Manovra, il maxiemendamento approvato tra urla e spintoni

Tensioni a Palazzo Madama per il voto di fiducia. Nel documento finale confermati il taglio ai finanziamenti e il blocco delle assunzioni. Il Pd ricorrerà alla Corte costituzionale

È stato un vero tour de force, ma alla fine Palazzo Madama ha confermato la fiducia al governo sulla manovra economica. I voti a favore sono stati 167, 78 i contrari, 3 gli astenuti, tra cui il senatore a vita Mario Monti. La fiducia incassata sul maxiemendamento in Senato recepisce l’intesa con l’Europa, ma le opposizioni hanno dato battaglia fino all’ultimo. Il Pd ha annunciato il ricorso alla Corte costituzionale perché ai senatori non è stato consentito di procedere a un solo voto sul testo. Urla, spintoni, sospensioni e tanto altro hanno arricchito il voto al Senato che culmina con l’intervento dell’ex giornalista Gianluigi Paragone, oggi senatore del M5S: «Con quale voce — si rivolge al Pd — difendete la centralità del Senato dopo che lo volevate tagliare». La manovra approvata al Senato torna alla Camera per la terza lettura. Il testo approderà in Aula a Montecitorio il 28 dicembre.

È stata la giornata più lunga e complessa del governo Conte. A Palazzo Madama, dopo giorni di attesa, di rinvio in rinvio arriva il maxiemendamento dell’esecutivo, una manovra bis che riscrive il testo di Di Maio e Salvini. L’ultimo miglio è stato anche il più lungo. L’avvio della discussione generale, prevista per le 14, è slittato alle 20,30. La tensione è salita in commissione Bilancio quando il governo ha annunciato la necessità di modificare il testo presentato per correggere degli errori formali e per stralciare alcune norme per motivi di copertura. E una volta in Aula tra bagarre e sospensioni il voto è arrivato a notte fonda.

Nella versione finale del provvedimento sono confermate alcune delle misure principali ma arrivano anche delle novità.
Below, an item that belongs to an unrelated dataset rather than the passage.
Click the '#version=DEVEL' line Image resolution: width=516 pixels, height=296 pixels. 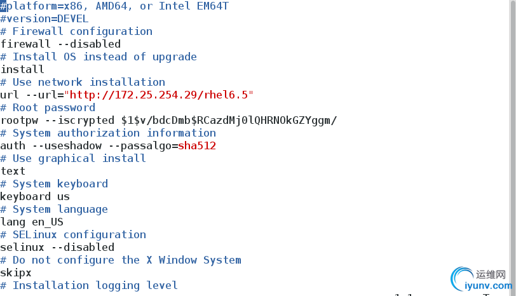44,19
A partire dalla sforbiciata al fondo per gli investimenti che passa dai 9 miliardi in tre anni inizialmente previsti a 3,6 miliardi. Per il 2019 il fondo scende a 740 milioni di euro (contro i 2.750 precedenti), nel 2020 a 1.260 milioni (da 3.000 milioni) e nel 2021 a 1.600 (da 3.300). Il governo assicura però che non ci sarà alcun “taglio agli investimenti”. Confermato il blocco delle assunzioni fino al 15 novembre 2019 per la Presidenza del Consiglio, i ministeri, gli enti pubblici non economici e le agenzie fiscali, mentre per le università è posticipato al primo dicembre, con l’eccezione dei ricercatori a contratto che potranno essere assunti come professori nel corso del 2019.